The Pulitzer Prizes have recognized the country’s top journalism for almost a century, and for most of that time, there was just one major requirement for entry: the story had to appear in a printed newspaper.
Eligibility was expanded in 2008 to include digital-only news websites into the mix, but now, the institution is finally opening its doors to magazines in its investigative reporting and feature writing categories.
"The Pulitzer Board has been looking at the questions of eligibility in the changing world of journalism very closely for the last several years," says Mike Pride, administrator of the Pulitzer Prizes. "I won’t say it goes back to the dawn of the Internet, but for several years now, the Board has taken up questions like these and has made small changes along the way. We made a big change in allowing Web journalism in. This seems like the next step of that. It goes back to the notion that, over time, we’re going from being a newspaper prize to a journalism prize, and figuring out how to get the best work into our contest."
He adds: "Theoretically, and maybe even specifically, some of the best journalism being done in America was not being entered in the Pulitzer process. We needed to think about how to make that [change]."
Not every magazine is eligible though. Entrants still have to meet requirements around frequency—publishing at least weekly online or in print—and mission—organizations must be "primarily dedicated to original news reporting and coverage of ongoing stories," and "adhere to the highest journalistic principles."
While the changes now allow any publication meeting the frequency and mission criteria to enter, several publications that sit between the traditional roles of magazines and newspapers had already found their way into the selection process in recent years. In 2010, ProPublica was one of the first digitally-native outlets to win, followed by Politico and The Huffington Post in subsequent years.
Pride says several other options for including magazines were originally on the table. Citing confidentiality, he wouldn’t comment on whether there was any disagreement among the Board members on this route, but says the idea was "fully embraced."
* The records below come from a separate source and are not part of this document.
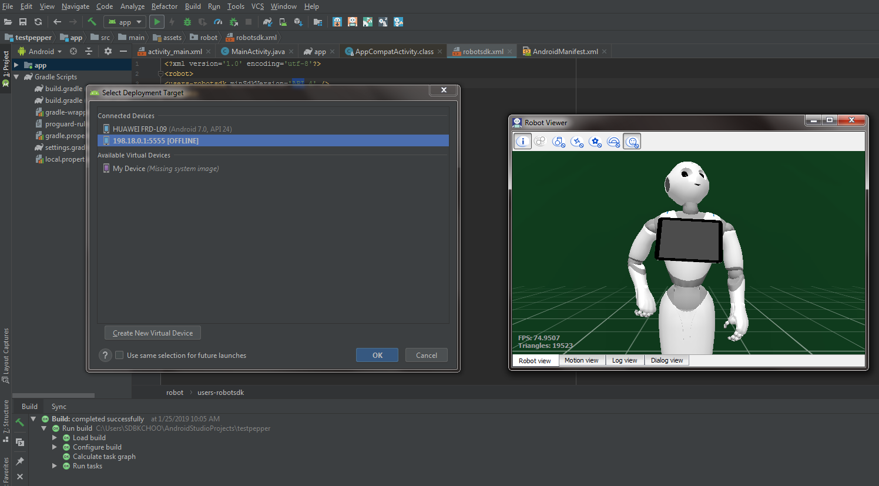Click the Save All floppy disk icon
This screenshot has width=879, height=486.
pos(23,22)
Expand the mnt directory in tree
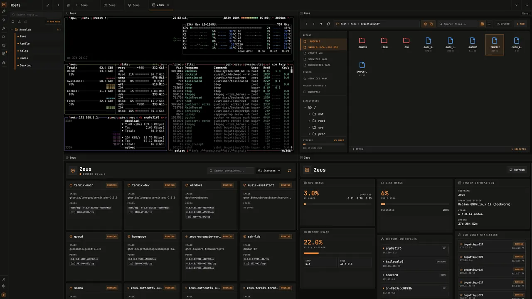Viewport: 532px width, 299px height. point(309,114)
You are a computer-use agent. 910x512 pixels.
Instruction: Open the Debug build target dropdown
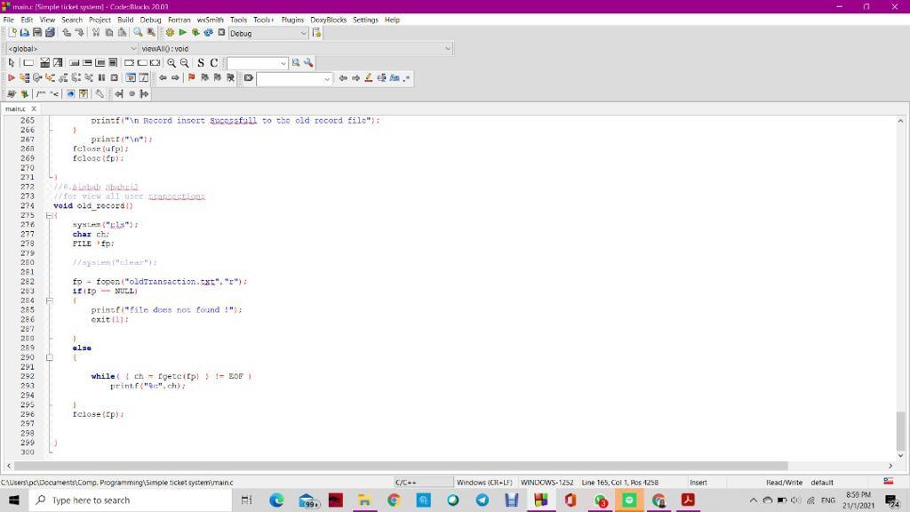click(x=302, y=33)
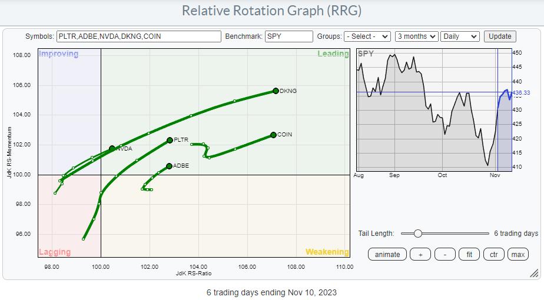
Task: Click the Tail Length slider handle
Action: point(417,234)
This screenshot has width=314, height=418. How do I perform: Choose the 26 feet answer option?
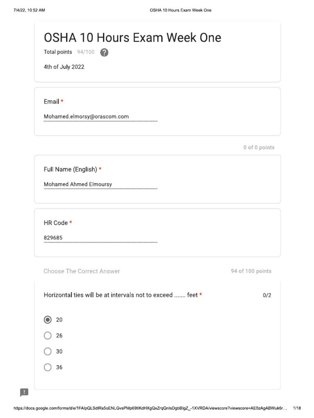(47, 336)
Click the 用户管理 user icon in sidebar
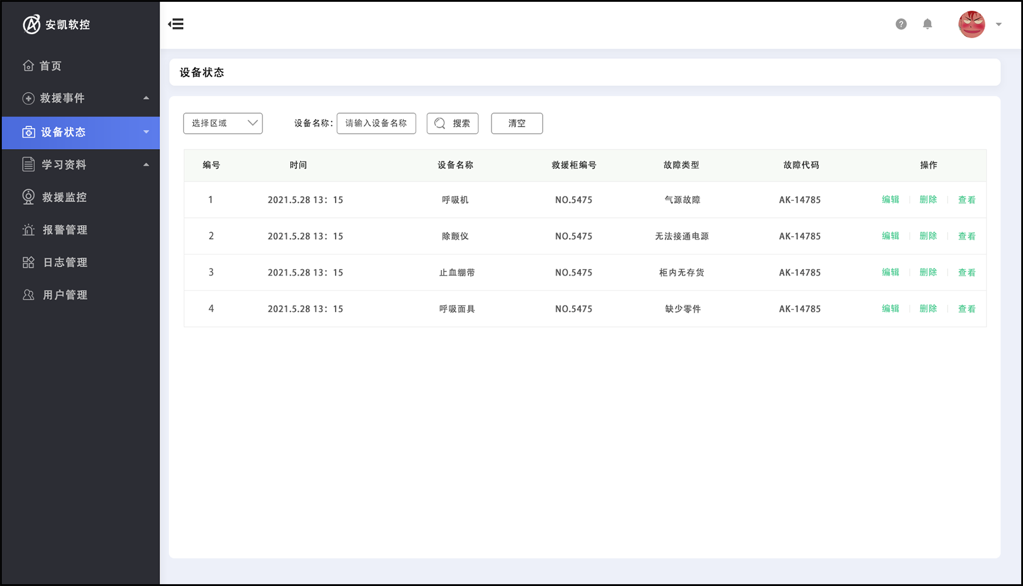Viewport: 1023px width, 586px height. point(28,294)
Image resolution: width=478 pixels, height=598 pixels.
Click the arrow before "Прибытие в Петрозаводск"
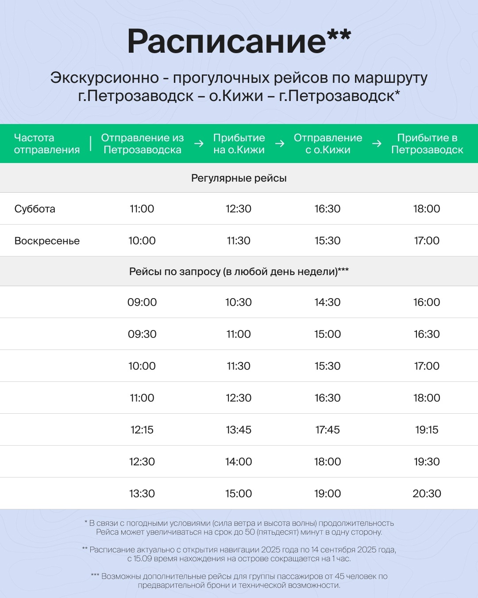[x=377, y=144]

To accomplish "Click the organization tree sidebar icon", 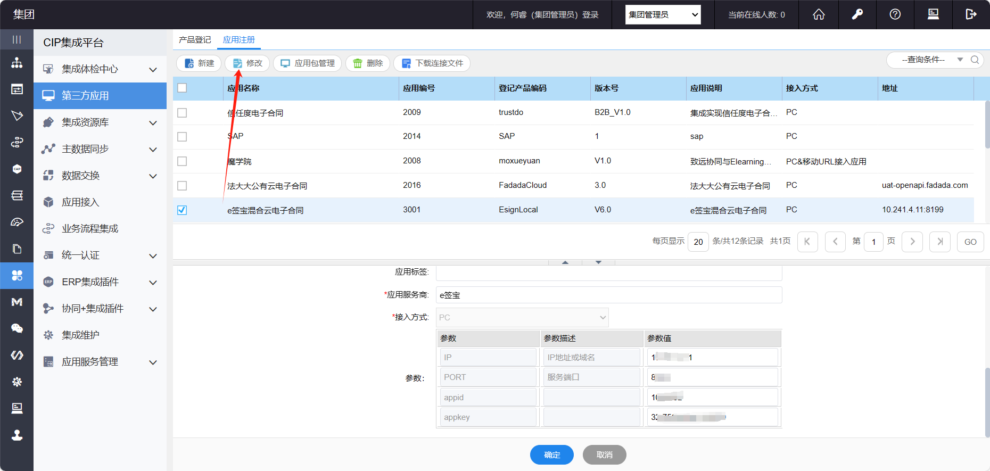I will pyautogui.click(x=17, y=63).
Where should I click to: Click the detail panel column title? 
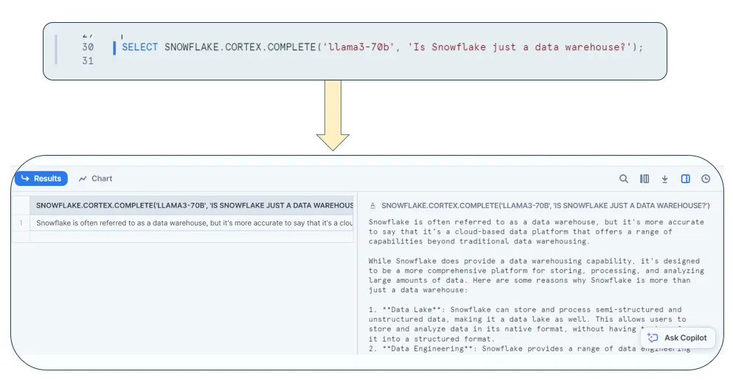545,206
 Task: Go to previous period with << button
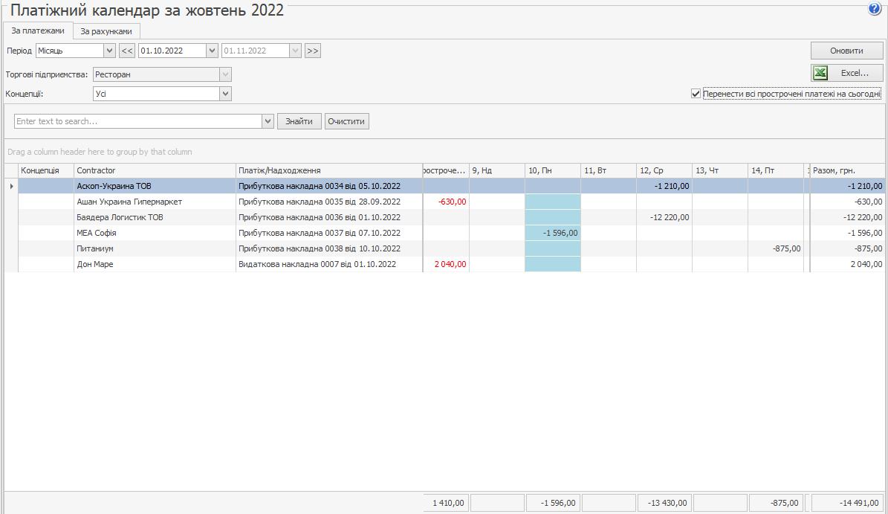click(x=127, y=51)
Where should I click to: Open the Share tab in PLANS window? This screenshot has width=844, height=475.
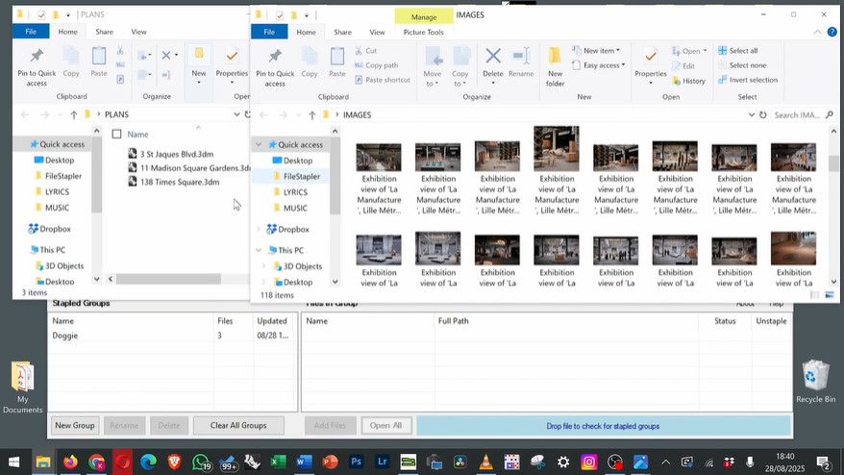click(x=104, y=32)
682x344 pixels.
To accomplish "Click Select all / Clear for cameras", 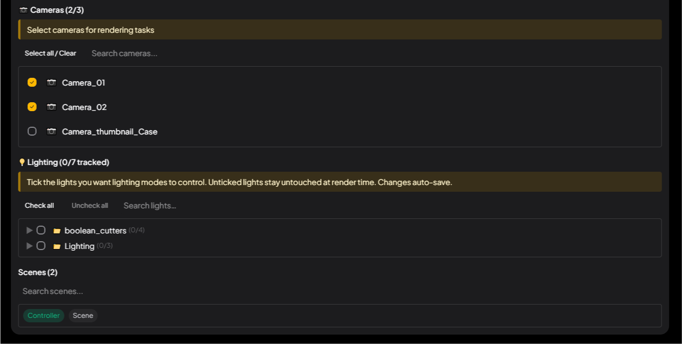I will [51, 53].
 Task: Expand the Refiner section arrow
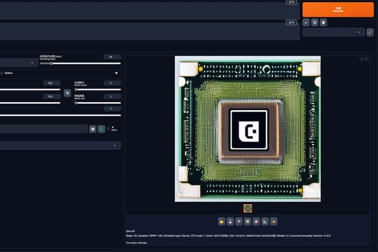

The move is "experimental" at this point however, and Pride admits they’re still figuring things out from a number of perspectives, including logistics, but he doesn’t rule out making magazines a more institutionalized part of the Pulitzer Prize’s future. Several current members of the 19-member Board already have magazine backgrounds now, including Katherine Boo, a staff writer for The New Yorker.
"The idea of switching from a prize for newspapers to a prize for the best journalism is a continuum, and the Board has been looking at that issue for some time," he says. "This a very significant step for us though. And I don’t think it’s the last one."